• DATASET:
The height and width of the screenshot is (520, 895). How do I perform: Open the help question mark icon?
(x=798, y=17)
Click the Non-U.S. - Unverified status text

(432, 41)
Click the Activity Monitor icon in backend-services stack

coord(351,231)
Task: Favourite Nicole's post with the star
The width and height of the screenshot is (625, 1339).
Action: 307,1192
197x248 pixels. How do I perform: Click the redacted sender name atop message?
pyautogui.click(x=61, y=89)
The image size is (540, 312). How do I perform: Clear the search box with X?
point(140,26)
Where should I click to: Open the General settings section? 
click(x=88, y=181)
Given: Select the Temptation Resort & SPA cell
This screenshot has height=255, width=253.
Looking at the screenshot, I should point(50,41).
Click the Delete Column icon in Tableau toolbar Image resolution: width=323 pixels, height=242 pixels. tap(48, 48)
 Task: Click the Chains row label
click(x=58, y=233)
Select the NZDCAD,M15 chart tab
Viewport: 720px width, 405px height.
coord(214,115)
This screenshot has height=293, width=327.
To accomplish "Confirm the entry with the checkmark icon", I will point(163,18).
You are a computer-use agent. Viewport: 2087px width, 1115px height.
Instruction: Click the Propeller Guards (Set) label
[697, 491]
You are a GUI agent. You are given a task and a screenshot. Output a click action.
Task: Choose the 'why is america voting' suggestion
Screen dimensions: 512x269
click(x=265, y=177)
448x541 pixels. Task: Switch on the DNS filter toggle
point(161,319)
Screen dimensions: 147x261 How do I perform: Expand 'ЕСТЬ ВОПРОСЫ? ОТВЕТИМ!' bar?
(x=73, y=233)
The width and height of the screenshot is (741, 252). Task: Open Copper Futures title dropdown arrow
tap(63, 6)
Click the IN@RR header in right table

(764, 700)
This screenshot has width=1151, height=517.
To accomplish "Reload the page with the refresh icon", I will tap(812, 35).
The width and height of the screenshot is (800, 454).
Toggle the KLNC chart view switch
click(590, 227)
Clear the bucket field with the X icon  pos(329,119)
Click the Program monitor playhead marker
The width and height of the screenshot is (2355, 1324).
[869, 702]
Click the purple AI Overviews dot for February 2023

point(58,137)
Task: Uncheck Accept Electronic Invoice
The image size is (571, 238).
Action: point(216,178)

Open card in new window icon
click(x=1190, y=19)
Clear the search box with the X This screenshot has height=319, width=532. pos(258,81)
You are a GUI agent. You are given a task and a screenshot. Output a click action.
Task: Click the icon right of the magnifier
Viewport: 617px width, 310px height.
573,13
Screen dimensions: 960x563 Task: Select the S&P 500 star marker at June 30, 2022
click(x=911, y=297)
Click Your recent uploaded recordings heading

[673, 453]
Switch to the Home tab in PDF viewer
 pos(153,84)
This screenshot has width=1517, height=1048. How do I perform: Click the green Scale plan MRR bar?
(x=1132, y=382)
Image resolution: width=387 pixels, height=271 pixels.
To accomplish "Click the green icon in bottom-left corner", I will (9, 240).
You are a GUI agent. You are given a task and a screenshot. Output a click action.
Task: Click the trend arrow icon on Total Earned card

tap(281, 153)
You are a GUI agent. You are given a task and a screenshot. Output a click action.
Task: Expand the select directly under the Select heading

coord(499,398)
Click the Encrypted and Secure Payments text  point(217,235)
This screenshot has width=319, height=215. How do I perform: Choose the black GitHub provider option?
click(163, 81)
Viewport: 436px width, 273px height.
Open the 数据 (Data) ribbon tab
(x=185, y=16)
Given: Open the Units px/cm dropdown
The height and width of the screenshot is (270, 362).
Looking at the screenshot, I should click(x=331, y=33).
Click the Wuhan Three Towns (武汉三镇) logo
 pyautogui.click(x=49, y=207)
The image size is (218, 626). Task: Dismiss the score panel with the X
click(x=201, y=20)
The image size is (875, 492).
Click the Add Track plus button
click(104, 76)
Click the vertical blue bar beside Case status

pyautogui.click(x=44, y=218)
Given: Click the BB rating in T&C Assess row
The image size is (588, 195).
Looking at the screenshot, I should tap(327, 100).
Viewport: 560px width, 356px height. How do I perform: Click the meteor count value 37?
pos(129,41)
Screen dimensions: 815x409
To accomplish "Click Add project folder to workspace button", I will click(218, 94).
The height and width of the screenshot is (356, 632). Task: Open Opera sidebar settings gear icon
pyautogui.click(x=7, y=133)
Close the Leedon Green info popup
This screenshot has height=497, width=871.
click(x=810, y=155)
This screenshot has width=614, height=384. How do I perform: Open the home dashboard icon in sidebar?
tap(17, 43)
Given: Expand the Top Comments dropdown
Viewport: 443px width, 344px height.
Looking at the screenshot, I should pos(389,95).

• THE TASK:
Could you print the entire listing above again, reproducing every line verbatim from start to finish?

• SOLUTION TO THE PROBLEM:
The height and width of the screenshot is (520, 895). How do I perform: Open the help question mark icon?
(x=798, y=17)
Click the Non-U.S. - Unverified status text

(432, 41)
Click the Activity Monitor icon in backend-services stack

coord(351,231)
Task: Favourite Nicole's post with the star
The width and height of the screenshot is (625, 1339).
Action: 307,1192
197x248 pixels. How do I perform: Click the redacted sender name atop message?
pyautogui.click(x=61, y=89)
The image size is (540, 312). How do I perform: Clear the search box with X?
point(140,26)
Where should I click to: Open the General settings section? 
click(x=88, y=181)
Given: Select the Temptation Resort & SPA cell
This screenshot has height=255, width=253.
Looking at the screenshot, I should point(50,41).
Click the Delete Column icon in Tableau toolbar Image resolution: width=323 pixels, height=242 pixels. tap(48, 48)
 Task: Click the Chains row label
click(x=58, y=233)
Select the NZDCAD,M15 chart tab
Viewport: 720px width, 405px height.
coord(214,115)
This screenshot has height=293, width=327.
To accomplish "Confirm the entry with the checkmark icon", I will point(163,18).
You are a computer-use agent. Viewport: 2087px width, 1115px height.
Instruction: Click the Propeller Guards (Set) label
[697, 491]
You are a GUI agent. You are given a task and a screenshot. Output a click action.
Task: Choose the 'why is america voting' suggestion
Screen dimensions: 512x269
click(x=265, y=177)
448x541 pixels. Task: Switch on the DNS filter toggle
point(161,319)
Screen dimensions: 147x261 How do I perform: Expand 'ЕСТЬ ВОПРОСЫ? ОТВЕТИМ!' bar?
(x=73, y=233)
The width and height of the screenshot is (741, 252). Task: Open Copper Futures title dropdown arrow
tap(63, 6)
Click the IN@RR header in right table

(764, 700)
This screenshot has width=1151, height=517.
To accomplish "Reload the page with the refresh icon", I will tap(812, 35).
The width and height of the screenshot is (800, 454).
Toggle the KLNC chart view switch
click(590, 227)
Clear the bucket field with the X icon  pos(329,119)
Click the Program monitor playhead marker
The width and height of the screenshot is (2355, 1324).
[869, 702]
Click the purple AI Overviews dot for February 2023

point(58,137)
Task: Uncheck Accept Electronic Invoice
The image size is (571, 238).
Action: point(216,178)

Open card in new window icon
click(x=1190, y=19)
Clear the search box with the X This screenshot has height=319, width=532. pos(258,81)
You are a GUI agent. You are given a task and a screenshot. Output a click action.
Task: Click the icon right of the magnifier
Viewport: 617px width, 310px height.
573,13
Screen dimensions: 960x563 Task: Select the S&P 500 star marker at June 30, 2022
click(x=911, y=297)
Click Your recent uploaded recordings heading

[673, 453]
Switch to the Home tab in PDF viewer
 pos(153,84)
This screenshot has width=1517, height=1048. How do I perform: Click the green Scale plan MRR bar?
(x=1132, y=382)
Image resolution: width=387 pixels, height=271 pixels.
To accomplish "Click the green icon in bottom-left corner", I will (9, 240).
You are a GUI agent. You are given a task and a screenshot. Output a click action.
Task: Click the trend arrow icon on Total Earned card

tap(281, 153)
You are a GUI agent. You are given a task and a screenshot. Output a click action.
Task: Expand the select directly under the Select heading

coord(499,398)
Click the Encrypted and Secure Payments text  point(217,235)
This screenshot has width=319, height=215. How do I perform: Choose the black GitHub provider option?
click(163, 81)
Viewport: 436px width, 273px height.
Open the 数据 (Data) ribbon tab
(x=185, y=16)
Given: Open the Units px/cm dropdown
The height and width of the screenshot is (270, 362).
Looking at the screenshot, I should click(x=331, y=33).
Click the Wuhan Three Towns (武汉三镇) logo
 pyautogui.click(x=49, y=207)
The image size is (218, 626). Task: Dismiss the score panel with the X
click(x=201, y=20)
The image size is (875, 492).
Click the Add Track plus button
click(104, 76)
Click the vertical blue bar beside Case status

pyautogui.click(x=44, y=218)
Given: Click the BB rating in T&C Assess row
The image size is (588, 195).
Looking at the screenshot, I should tap(327, 100).
Viewport: 560px width, 356px height. How do I perform: Click the meteor count value 37?
pos(129,41)
Screen dimensions: 815x409
To accomplish "Click Add project folder to workspace button", I will click(218, 94).
The height and width of the screenshot is (356, 632). Task: Open Opera sidebar settings gear icon
pyautogui.click(x=7, y=133)
Close the Leedon Green info popup
This screenshot has height=497, width=871.
click(x=810, y=155)
This screenshot has width=614, height=384. How do I perform: Open the home dashboard icon in sidebar?
tap(17, 43)
Given: Expand the Top Comments dropdown
Viewport: 443px width, 344px height.
Looking at the screenshot, I should pos(389,95).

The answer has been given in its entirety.